Task directions>
Exact copies of the lines from the one with "Music scanning (18, 2353)" through the last line of the entries, and no pictures, make up the answer.

START The data

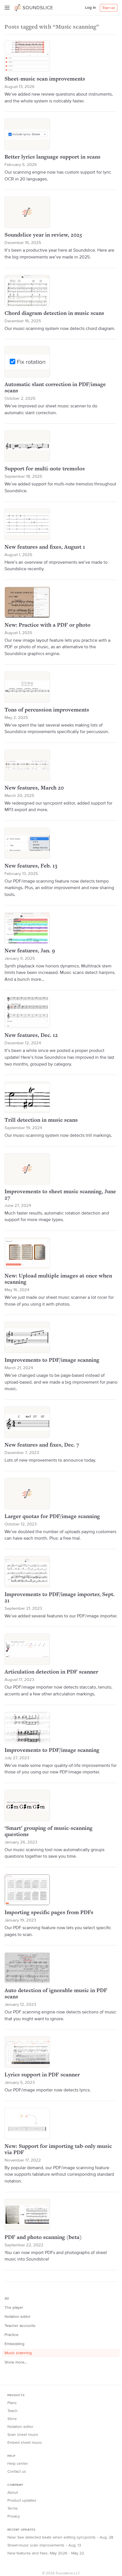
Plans (12, 2403)
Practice (11, 2335)
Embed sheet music (24, 2443)
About (12, 2493)
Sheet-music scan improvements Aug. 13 (44, 2545)
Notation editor (18, 2317)
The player (14, 2308)
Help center (17, 2464)
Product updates (21, 2501)
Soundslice (25, 7)
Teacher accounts (20, 2326)
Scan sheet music (22, 2435)
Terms (12, 2508)
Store (12, 2419)
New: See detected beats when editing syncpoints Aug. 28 (60, 2537)
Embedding (14, 2344)
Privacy (13, 2516)
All (7, 2299)
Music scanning (18, 2353)
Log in (90, 8)
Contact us (16, 2472)
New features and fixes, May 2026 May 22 (45, 2553)
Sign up (108, 8)
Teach (12, 2411)
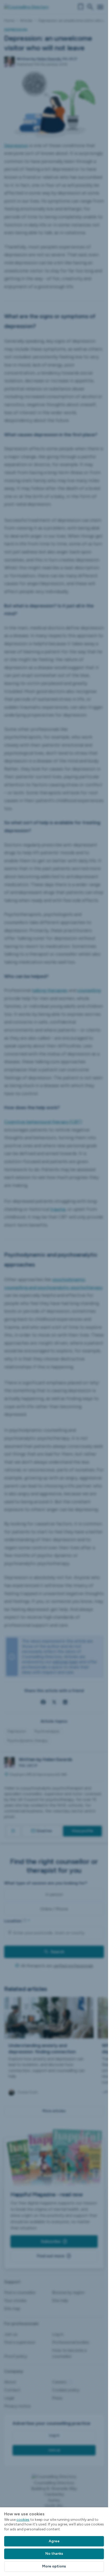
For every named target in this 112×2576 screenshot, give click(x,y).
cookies (22, 2519)
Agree (54, 2541)
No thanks (54, 2553)
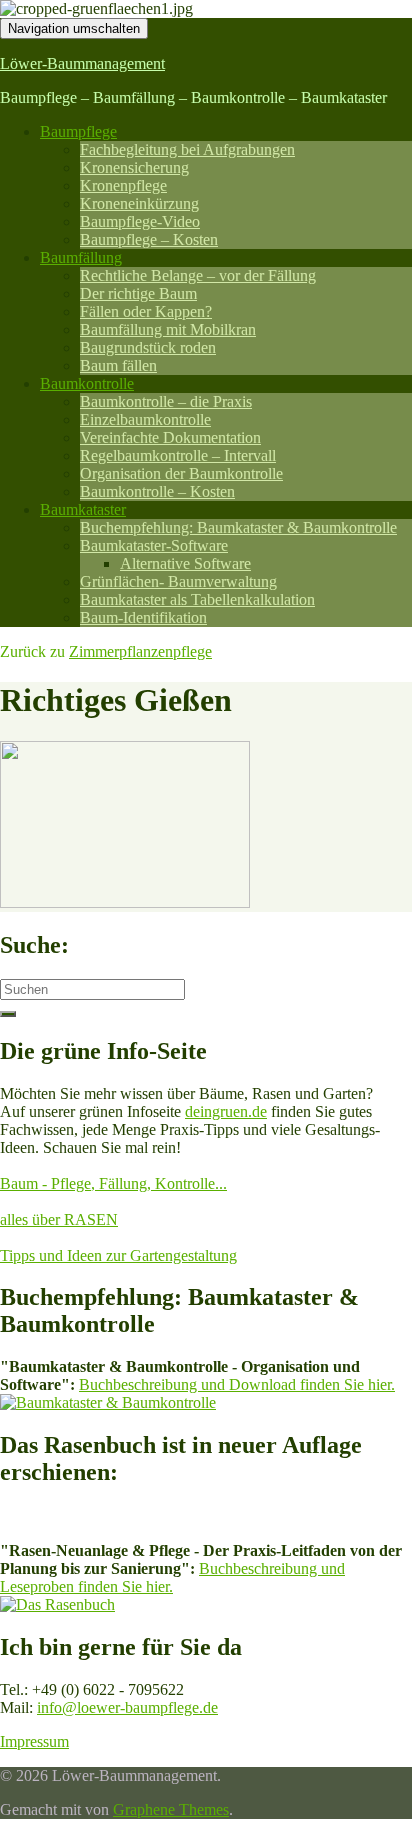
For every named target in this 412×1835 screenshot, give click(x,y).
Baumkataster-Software (154, 545)
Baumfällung (81, 257)
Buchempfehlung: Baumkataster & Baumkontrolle (238, 527)
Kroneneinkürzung (139, 203)
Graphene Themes (171, 1809)
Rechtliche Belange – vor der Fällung (198, 275)
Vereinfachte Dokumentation (170, 437)
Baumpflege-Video (140, 221)
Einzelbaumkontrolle (145, 419)
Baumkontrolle (87, 383)
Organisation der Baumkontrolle (181, 473)
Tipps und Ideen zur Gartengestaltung (118, 1255)
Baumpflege (78, 131)
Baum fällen (118, 365)
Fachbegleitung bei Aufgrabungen (187, 149)
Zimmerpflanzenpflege (140, 651)
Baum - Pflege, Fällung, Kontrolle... (113, 1183)
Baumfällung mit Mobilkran (168, 329)
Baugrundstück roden (148, 347)
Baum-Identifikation (143, 617)
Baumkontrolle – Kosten (157, 491)
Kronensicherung (134, 167)
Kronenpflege (123, 185)
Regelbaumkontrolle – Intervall (178, 455)
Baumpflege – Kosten (149, 239)
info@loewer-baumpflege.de (127, 1707)
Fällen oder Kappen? (146, 311)
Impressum (34, 1741)
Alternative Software (185, 563)
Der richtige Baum (138, 293)
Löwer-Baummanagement (82, 63)
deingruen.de (226, 1111)
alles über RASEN (59, 1219)
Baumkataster (83, 509)
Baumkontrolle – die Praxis (166, 401)
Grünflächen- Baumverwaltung (178, 581)
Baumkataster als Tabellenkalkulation (197, 599)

END The data

Written response>
Music scanning (18, 2353)
Log in (90, 8)
Contact us (16, 2472)
New features and fixes, May 2026 May 22 (45, 2553)
Sign up (108, 8)
Teach (12, 2411)
For every named target in this 112×2576 screenshot, give click(x,y).
cookies (22, 2519)
Agree (54, 2541)
No thanks (54, 2553)
For every named target in this 412×1835 screenshot, give click(x,y).
Baumkataster-Software (154, 545)
Baumfällung (81, 257)
Buchempfehlung: Baumkataster & Baumkontrolle (238, 527)
Kroneneinkürzung (139, 203)
Graphene Themes (171, 1809)
Rechtliche Belange – vor der Fällung (198, 275)
Vereinfachte Dokumentation (170, 437)
Baumpflege-Video (140, 221)
Einzelbaumkontrolle (145, 419)
Baumkontrolle (87, 383)
Organisation der Baumkontrolle (181, 473)
Tipps und Ideen zur Gartengestaltung (118, 1255)
Baumpflege (78, 131)
Baum fällen (118, 365)
Fachbegleitung bei Aufgrabungen (187, 149)
Zimmerpflanzenpflege (140, 651)
Baum - Pflege, Fällung, Kontrolle... (113, 1183)
Baumfällung mit Mobilkran (168, 329)
Baugrundstück roden (148, 347)
Baum-Identifikation (143, 617)
Baumkontrolle – Kosten (157, 491)
Kronensicherung (134, 167)
Kronenpflege (123, 185)
Regelbaumkontrolle – Intervall (178, 455)
Baumpflege – Kosten (149, 239)
info@loewer-baumpflege.de (127, 1707)
Fällen oder Kappen? (146, 311)
Impressum (34, 1741)
Alternative Software (185, 563)
Der richtige Baum (138, 293)
Löwer-Baummanagement (82, 63)
deingruen.de (226, 1111)
alles über RASEN (59, 1219)
Baumkataster (83, 509)
Baumkontrolle – die Praxis (166, 401)
Grünflächen- Baumverwaltung (178, 581)
Baumkataster als Tabellenkalkulation (197, 599)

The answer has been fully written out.